Tumbuhan akan mengubah arah pertumbuhannya, mencari daerah baru karena habitat
lamanya menjadi terlalu hangat. Akan tetapi, pembangunan manusia akan menghalangi
perpindahan ini. Spesies-spesies yang bermigrasi ke utara atau selatan yang
terhalangi oleh kota-kota atau lahan-lahan pertanian mungkin akan mati.
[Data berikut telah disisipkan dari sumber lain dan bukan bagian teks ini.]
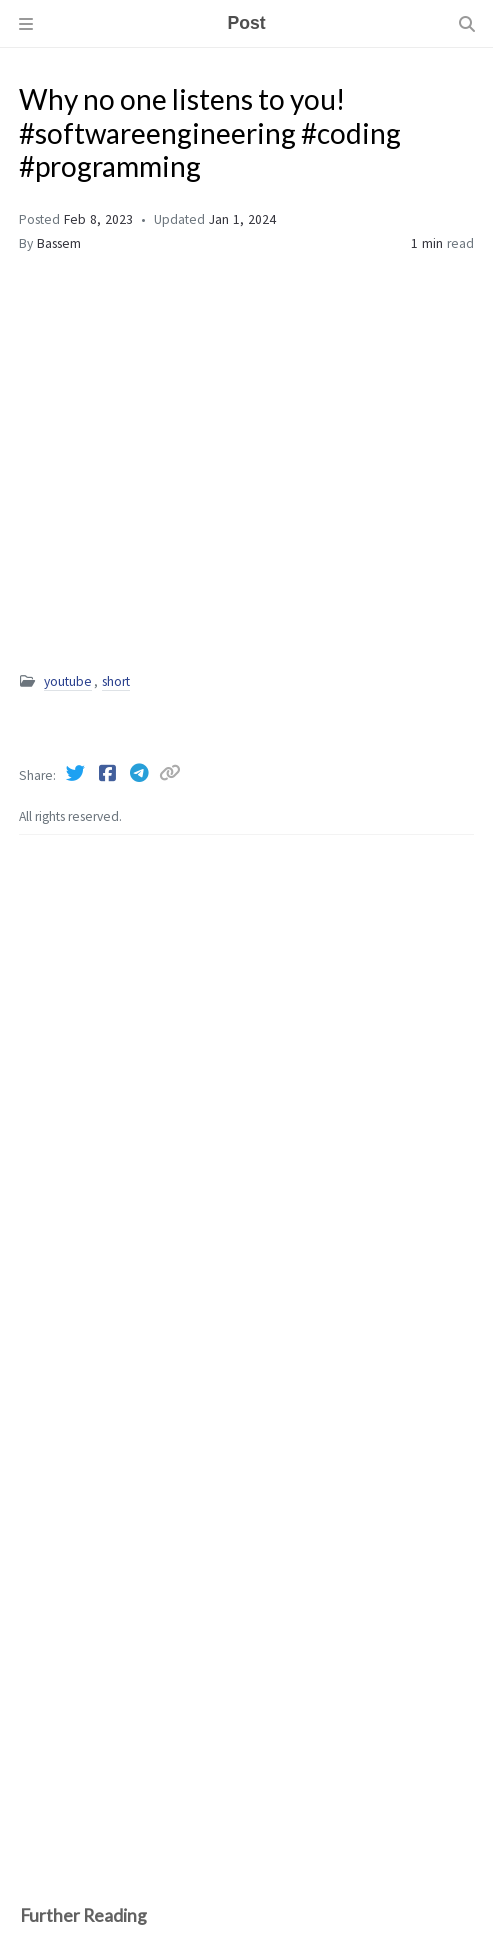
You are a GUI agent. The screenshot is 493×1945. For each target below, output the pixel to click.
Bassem (59, 243)
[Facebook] (109, 773)
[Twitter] (77, 773)
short (116, 681)
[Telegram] (141, 773)
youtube (68, 681)
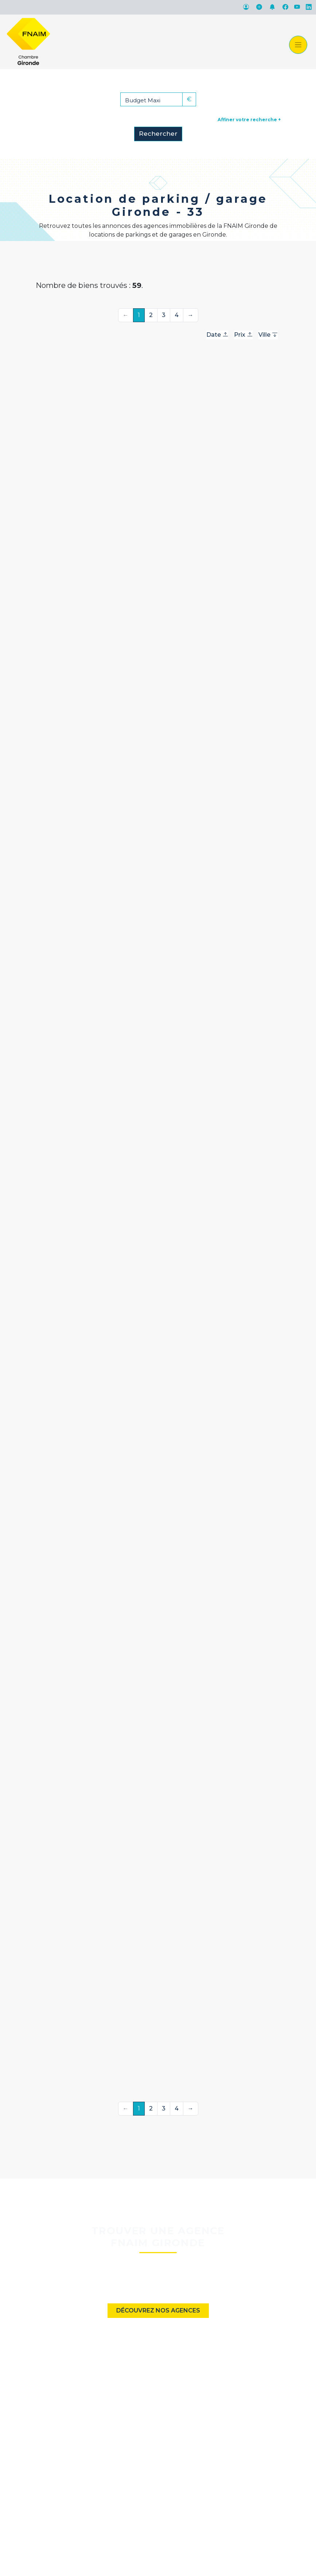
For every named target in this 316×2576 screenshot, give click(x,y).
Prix (243, 334)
Beberapa tipe spesies yang tidak mampu secara cepat berpindah menuju kutub
mungkin juga akan musnah.
3.
Terhadap Manusia
Dampak Sosial
Perubahan cuaca
dan lautan dapat mengakibatkan munculnya penyakit-penyakit yang berhubungan
dengan panas (heat stroke) dan kematian. Temperatur yang panas juga dapat
menyebabkan gagal panen sehingga akan muncul kelaparan dan malnutrisi.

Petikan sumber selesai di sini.